INFORMATION:
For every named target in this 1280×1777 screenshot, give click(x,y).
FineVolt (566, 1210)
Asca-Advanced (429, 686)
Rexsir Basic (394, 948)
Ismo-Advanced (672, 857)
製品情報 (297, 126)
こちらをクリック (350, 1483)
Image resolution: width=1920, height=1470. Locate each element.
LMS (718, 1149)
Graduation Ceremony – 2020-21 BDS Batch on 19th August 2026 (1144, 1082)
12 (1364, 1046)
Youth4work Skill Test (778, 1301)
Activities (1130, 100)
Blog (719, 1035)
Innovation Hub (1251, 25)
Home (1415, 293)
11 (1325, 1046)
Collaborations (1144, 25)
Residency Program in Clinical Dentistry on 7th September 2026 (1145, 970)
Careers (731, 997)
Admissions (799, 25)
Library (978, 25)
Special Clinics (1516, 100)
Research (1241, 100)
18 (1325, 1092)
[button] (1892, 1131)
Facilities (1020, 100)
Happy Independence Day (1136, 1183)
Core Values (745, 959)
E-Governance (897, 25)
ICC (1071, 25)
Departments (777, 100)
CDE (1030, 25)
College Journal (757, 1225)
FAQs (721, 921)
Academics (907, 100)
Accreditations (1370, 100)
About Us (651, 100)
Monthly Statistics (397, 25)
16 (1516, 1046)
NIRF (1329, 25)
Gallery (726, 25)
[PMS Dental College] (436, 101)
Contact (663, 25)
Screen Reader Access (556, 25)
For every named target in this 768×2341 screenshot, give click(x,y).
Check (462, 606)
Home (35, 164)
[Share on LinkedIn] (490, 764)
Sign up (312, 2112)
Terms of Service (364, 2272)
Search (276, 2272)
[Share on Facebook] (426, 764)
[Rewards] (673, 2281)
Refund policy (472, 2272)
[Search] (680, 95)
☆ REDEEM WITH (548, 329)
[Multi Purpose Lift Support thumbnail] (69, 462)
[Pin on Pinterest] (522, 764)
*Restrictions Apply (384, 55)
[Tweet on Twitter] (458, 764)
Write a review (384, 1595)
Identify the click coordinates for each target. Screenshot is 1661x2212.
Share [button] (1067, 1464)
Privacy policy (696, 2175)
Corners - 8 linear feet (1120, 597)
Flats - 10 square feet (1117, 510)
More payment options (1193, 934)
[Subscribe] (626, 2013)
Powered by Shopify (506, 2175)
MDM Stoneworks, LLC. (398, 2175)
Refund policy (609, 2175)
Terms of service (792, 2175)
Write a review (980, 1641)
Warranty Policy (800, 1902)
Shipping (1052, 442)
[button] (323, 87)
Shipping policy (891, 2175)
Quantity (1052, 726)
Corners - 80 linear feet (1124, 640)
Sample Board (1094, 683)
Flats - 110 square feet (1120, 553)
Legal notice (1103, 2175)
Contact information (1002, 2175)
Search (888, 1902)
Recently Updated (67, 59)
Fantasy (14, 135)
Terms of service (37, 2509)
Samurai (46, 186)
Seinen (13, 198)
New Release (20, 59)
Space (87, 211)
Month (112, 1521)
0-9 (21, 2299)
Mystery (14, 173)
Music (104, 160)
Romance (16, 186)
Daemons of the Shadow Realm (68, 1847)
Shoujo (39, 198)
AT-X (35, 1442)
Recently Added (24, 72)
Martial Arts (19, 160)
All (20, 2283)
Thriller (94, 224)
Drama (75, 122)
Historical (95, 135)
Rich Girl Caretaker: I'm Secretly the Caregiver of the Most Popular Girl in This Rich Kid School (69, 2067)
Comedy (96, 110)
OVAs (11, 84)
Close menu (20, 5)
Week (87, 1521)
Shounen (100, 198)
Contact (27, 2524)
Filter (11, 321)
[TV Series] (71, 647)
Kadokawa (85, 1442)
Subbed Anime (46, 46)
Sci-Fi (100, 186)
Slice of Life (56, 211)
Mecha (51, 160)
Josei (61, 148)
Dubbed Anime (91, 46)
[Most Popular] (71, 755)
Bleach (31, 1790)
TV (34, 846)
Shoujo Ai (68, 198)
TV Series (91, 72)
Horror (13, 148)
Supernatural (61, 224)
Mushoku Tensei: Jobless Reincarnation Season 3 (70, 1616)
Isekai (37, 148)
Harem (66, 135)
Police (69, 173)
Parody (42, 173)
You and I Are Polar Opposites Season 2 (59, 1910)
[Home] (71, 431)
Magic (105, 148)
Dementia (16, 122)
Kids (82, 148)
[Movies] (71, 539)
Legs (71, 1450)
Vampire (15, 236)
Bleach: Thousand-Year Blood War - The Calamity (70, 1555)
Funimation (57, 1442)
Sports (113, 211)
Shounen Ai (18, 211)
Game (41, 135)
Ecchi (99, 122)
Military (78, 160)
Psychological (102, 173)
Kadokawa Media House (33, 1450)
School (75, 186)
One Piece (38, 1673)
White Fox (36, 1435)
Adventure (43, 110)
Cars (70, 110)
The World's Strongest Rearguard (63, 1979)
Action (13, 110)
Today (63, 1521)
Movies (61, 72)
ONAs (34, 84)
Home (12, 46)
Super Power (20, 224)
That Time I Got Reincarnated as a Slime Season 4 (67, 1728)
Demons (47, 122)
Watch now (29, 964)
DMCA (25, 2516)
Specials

PROBLEM TO WORK ON:
Respond with a single number, namely how many lines of the entries contain the word "Bleach".

RESULT OF THIS EXERCISE:
2